8g53

Publication Abstract from PubMed

Bacterial acquisition of metabolites is largely facilitated by transporters with unique substrate scopes. The tripartite ATP-independent periplasmic (TRAP) transporters comprise a large family of bacterial proteins that facilitate the uptake of a variety of small molecules. It has been reported that some TRAP systems encode a fourth protein, the T component. The T-component, or TatT, is predicted to be a periplasmic-facing lipoprotein that enables the uptake of metabolites from the outer membrane. However, no substrates were revealed for any TatT and their functional role(s) remained enigmatic. We recently identified a homolog in Methylococcus capsulatus that binds to sterols, and herein, we report two additional homologs that demonstrate a preference for long-chain fatty acids.
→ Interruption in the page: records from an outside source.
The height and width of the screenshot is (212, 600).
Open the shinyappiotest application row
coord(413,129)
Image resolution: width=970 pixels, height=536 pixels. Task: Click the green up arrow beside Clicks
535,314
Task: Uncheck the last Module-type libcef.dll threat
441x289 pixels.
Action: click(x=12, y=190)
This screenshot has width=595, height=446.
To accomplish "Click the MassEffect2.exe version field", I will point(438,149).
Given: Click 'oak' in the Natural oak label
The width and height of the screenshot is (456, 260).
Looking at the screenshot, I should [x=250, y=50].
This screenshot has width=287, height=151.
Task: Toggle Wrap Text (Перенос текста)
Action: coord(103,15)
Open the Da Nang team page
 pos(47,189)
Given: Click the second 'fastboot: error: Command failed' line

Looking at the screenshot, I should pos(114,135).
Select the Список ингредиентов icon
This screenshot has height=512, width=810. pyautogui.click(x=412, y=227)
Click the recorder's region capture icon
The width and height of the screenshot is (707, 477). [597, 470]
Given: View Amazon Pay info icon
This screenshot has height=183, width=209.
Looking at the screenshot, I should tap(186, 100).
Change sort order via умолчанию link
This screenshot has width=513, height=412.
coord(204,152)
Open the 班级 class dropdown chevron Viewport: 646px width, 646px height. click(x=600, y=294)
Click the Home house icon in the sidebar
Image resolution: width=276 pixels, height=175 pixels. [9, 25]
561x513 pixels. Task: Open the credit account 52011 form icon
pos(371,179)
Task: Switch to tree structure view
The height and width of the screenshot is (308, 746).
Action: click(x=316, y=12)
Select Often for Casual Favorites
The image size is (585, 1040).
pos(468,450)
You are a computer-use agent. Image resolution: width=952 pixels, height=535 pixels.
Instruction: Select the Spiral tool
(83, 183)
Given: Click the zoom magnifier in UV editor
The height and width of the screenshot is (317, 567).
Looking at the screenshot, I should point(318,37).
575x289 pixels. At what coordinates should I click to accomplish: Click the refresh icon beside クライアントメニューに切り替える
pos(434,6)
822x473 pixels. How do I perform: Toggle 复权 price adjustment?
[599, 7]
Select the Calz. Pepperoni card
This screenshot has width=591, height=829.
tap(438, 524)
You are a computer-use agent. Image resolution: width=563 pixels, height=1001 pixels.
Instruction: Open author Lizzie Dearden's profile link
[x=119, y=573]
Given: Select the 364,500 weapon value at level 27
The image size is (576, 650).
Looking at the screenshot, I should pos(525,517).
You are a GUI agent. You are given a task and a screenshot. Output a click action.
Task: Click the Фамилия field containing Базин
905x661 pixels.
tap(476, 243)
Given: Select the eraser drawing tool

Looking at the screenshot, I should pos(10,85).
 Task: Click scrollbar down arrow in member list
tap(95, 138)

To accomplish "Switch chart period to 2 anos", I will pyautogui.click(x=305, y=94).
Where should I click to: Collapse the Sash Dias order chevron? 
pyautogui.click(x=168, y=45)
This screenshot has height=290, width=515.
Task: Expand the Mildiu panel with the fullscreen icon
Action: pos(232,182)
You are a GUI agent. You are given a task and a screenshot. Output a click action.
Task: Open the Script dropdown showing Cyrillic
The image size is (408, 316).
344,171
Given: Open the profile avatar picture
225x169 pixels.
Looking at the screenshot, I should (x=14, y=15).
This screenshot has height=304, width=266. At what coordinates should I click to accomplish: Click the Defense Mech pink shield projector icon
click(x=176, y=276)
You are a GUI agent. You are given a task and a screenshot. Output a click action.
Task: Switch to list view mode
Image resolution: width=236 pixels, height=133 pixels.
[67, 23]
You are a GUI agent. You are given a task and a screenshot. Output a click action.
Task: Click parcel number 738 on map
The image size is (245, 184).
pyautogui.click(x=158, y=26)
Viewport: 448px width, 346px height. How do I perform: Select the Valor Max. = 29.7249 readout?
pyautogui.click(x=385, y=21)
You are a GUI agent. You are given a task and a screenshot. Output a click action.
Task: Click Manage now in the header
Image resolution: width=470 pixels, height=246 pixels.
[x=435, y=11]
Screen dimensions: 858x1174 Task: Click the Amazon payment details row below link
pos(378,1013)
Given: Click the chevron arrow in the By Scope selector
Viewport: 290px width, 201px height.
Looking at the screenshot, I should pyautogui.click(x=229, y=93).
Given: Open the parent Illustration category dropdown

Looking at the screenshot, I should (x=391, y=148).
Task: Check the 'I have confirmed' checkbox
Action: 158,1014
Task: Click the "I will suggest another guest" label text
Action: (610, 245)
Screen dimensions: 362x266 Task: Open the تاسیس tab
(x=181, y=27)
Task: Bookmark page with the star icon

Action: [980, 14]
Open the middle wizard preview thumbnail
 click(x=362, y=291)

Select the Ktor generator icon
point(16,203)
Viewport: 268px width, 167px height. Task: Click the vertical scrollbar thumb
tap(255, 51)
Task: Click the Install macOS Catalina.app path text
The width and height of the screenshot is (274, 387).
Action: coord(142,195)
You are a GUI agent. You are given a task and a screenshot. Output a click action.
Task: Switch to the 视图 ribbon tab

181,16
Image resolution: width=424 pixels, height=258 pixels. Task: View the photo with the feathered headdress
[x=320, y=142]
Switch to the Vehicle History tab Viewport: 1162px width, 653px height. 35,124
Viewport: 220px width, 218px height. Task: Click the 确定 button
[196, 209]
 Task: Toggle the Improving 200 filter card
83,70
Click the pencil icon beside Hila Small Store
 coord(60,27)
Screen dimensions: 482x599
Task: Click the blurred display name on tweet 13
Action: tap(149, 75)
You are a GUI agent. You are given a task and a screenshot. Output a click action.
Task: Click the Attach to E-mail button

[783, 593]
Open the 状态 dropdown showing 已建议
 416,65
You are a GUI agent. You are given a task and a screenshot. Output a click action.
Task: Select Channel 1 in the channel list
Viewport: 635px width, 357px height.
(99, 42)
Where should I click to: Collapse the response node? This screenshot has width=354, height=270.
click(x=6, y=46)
Our bioinformatics, quantitative analyses of protein-ligand interactions, and high-resolution crystal structures suggest that TatTs might facilitate the trafficking of hydrophobic or lipophilic substrates and represent a new class of bacterial lipid and fatty acid transporters.

Structures and mechanisms of a novel bacterial transport system for fatty acids.,Zhai L, Chou JC, Oo H, Dassama L Chembiochem. 2023 May 12:e202300156. doi: 10.1002/cbic.202300156. PMID:37170829^[1]

From MEDLINE®/PubMed®, a database of the U.S. National Library of Medicine.